The average score on this problem was 67%.

### Problem 6.3

Select all the test statistics that Eric can use to conduct his hypothesis.

• The proportion of toy dogs in his sample.

• The number of toy dogs in his sample.

• The absolute difference of the sample proportion of toy dogs and 0.3.

• The absolute difference of the sample proportion of toy dogs and 0.5.

• The TVD between his sample and the population.

• Option 1: This option is correct. According to our null hypothesis, we’re trying to compare the proportion of toy dogs win rates to the proportion of toy dogs. Thus taking the proportion of toy dogs in Eric’s sample is a perfectly valid test statistic.

• Option 2: This option is incorrect. The raw number of toy dogs in his sample doesn’t really tell us how much toy dogs are winning compared to the rest of the population. Looking back at our null hypothesis, we’re trying to compare two proportions.

• Option 3: This option is incorrect. The absolute difference of the sample proportion of toy dogs and 0.3 doesn’t help us because the absolute difference won’t tell us whether or not the sample proportion of toy dogs is lower than 0.3 or higher than 0.3.

• Option 4: This option is incorrect for the same reasoning as above, but also 0.5 isn’t a relevant number anyways.

• Option 5: This option is incorrect. Again, total variation distance won’t help us tell whether or not the toy dogs have a disproportionately higher or lower win rate.

##### Difficulty: ⭐️⭐️⭐️

The average score on this problem was 70%.

### Problem 6.4

Eric decides on this test statistic: the proportion of toy dogs minus the proportion of non-toy dogs. What is the observed value of the test statistic?

• -0.4

• -0.2

• 0

• 0.2

• 0.4

For our given sample, the proportion of toy dogs is \frac{200}{500}=0.4 and the proportion of non-toy dogs is \frac{500-200}{500}=0.6, so 0.4 - 0.6 = -0.2.

##### Difficulty: ⭐️⭐️⭐️

The average score on this problem was 74%.

### Problem 6.5

Which snippets of code correctly compute Eric’s test statistic on one simulated sample under the null hypothesis? Select all that apply. The result must be stored in the variable stat. Below are the 5 snippets

Snippet 1:

a = np.random.choice([0.3, 0.7])
b = np.random.choice([0.3, 0.7])
stat = a - b

Snippet 2:

a = np.random.choice([0.1, 0.2, 0.3, 0.2, 0.15, 0.05])
stat = a - (1 - a)

Set problem 1 →
Please rewrite the paragraph in the toy dog problems that begins "Option 3: This option is incorrect." in a single shorter sentence, keeping its main facts.
Set problem 2 →
Continue the toy dog problems from the last line shown.
The listing after this isn't needed.

Provided material →
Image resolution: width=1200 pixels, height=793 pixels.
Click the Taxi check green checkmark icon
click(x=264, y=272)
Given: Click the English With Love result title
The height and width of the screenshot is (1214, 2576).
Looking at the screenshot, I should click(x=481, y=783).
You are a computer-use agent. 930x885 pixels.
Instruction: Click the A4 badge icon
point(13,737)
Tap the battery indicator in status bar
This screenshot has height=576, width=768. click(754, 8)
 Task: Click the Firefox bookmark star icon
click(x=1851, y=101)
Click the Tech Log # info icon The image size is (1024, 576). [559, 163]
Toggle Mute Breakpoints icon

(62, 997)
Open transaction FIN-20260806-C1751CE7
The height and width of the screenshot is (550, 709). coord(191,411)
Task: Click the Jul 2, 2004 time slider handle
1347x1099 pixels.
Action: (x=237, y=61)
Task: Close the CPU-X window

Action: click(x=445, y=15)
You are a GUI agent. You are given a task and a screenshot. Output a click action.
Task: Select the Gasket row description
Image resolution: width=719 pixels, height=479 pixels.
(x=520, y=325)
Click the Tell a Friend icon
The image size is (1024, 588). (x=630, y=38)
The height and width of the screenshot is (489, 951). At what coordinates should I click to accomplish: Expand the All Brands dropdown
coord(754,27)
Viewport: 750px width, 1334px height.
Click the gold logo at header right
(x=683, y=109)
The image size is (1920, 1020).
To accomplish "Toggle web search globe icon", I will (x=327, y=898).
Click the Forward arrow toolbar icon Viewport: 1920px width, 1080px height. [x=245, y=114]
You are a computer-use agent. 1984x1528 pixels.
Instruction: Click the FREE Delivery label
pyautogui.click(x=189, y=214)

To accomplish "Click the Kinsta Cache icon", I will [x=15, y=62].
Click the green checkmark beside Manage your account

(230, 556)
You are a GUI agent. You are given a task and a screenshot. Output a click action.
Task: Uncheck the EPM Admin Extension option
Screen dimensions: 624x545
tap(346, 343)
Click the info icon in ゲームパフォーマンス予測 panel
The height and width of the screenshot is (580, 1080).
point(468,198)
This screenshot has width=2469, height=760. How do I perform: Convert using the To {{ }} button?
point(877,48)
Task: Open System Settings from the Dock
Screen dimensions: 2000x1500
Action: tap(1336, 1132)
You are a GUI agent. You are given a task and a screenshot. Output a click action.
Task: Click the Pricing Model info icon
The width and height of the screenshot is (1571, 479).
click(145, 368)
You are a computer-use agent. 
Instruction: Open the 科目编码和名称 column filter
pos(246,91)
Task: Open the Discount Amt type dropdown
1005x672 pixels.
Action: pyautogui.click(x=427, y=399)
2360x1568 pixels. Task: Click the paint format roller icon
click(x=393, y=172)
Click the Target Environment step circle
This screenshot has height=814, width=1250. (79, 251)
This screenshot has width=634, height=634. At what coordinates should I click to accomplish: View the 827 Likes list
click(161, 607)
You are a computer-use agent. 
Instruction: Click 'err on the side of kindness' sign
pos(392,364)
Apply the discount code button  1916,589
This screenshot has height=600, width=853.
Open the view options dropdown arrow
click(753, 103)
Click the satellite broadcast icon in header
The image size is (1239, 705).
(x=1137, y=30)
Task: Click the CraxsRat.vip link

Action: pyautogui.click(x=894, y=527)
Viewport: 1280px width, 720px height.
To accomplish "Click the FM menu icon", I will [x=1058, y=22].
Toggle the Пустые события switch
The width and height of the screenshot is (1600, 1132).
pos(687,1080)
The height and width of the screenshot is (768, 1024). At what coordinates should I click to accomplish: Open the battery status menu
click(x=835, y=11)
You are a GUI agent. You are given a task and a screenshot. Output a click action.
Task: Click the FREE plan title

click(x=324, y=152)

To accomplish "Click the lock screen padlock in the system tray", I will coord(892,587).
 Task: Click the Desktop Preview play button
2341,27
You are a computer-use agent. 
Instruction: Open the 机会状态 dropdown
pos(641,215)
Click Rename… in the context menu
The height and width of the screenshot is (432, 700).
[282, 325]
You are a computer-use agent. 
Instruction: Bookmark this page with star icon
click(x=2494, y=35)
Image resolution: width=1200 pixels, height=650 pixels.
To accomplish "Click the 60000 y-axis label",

Expected output 1 →
Option 3 is wrong because the absolute difference between the sample proportion of toy dogs and 0.3 cannot show whether that proportion is lower or higher than 0.3.

Expected output 2 →
Snippet 3:

a = np.random.multinomial(500, [0.1, 0.2, 0.3, 0.2, 0.15, 0.05]) / 500
stat = a - (1 - a)

Snippet 4:

a = np.random.multinomial(500, [0.3, 0.7]) / 500
stat = a - (1 - a)

Snippet 5:

a = df.sample(500, replace=True)
b = a[a.get("kind") == "toy"].shape / 500
stat = b - (1 - b)
• Snippet 1

• Snippet 2

• Snippet 3

• Snippet 4

• Snippet 5

Answer: Snippet 3 & Snippet 4

• Snippet 1: This is incorrect because np.random.choice() only chooses values that are either 0.3 or 0.7 which is simply just wrong.

• Snippet 2: This is wrong because np.random.choice() only chooses from the values within the list. From a sanity check it’s not hard to realize that a should be able to take on more values than the ones in the list.

• Snippet 3: This option is correct. Recall, in np.random.multinomial(n, [p_1, ..., p_k]), n is the number of experiments, and [p_1, ..., p_k] is a sequence of probability. The method returns an array of length k in which each element contains the number of occurrences of an event, where the probability of the ith event is p_i. In this snippet, np.random.multinomial(500, [0.1, 0.2, 0.3, 0.2, 0.15, 0.05]) generates a array of length 6 (len([0.1, 0.2, 0.3, 0.2, 0.15, 0.05])) that contains the number of occurrences of each kinds of dogs according to the given distribution (the population distribution). We divide the first line by 500 to convert the number of counts in our resulting array into proportions. To access the proportion of toy dogs in our sample, we take the entry with the probability ditribution value of 0.3, which is the third entry in the array or a. To calculate our test statistic we take the proportion of toy dogs minus the proportion of non-toy dogs or a - (1 - a)

• Snippet 4: This option is correct. This approach is similar to the one above except we’re only considering the probability distribution of toy dogs vs non-toy dogs, which is what we wanted in the first place. The rest of the steps are similar to the ones above.

• Snippet 5: Note that df is simple just a dataframe containing information of the dogs, and may or may not reflect the population distribution of dogs that participate in the photo contest.

##### Difficulty: ⭐️⭐️⭐️

The average score on this problem was 72%.

### Problem 6.6

After simulating, Eric has an array called sim that stores his simulated test statistics, and a variable called obs that stores his observed test statistic.

What should go in the blank to compute the p-value?

np.mean(sim _______ obs)
• <

• <=

• ==

• >=

• >

Answer: Option 4: >=

Note that to calculate the p-value we look for test statistics that are equal to the observed statistic or even further in the direction of the alternative. In this case, if the proportion of the population of toy dogs compared to the rest of the dog population was higher than observed, we’d get a value larger than 0.2, and thus we use >=.

##### Difficulty: ⭐️⭐️⭐️

The average score on this problem was 66%.

### Problem 6.7

Eric’s p-value is 0.03. If his p-value cutoff is 0.01, what does he conclude?

• He rejects the null in favor of the alternative.

• He accepts the null.

• He accepts the aleternative.

• He fails to reject the null.

Answer: Option 4: He fails to reject the null

• Option 1: Note that since our p-value was greater than 0.01, we fail to reject the null.

• Option 2: We can never “accept” the null hypothesis.

• Option 3: We didn’t accept the alternative since we failed to reject the null.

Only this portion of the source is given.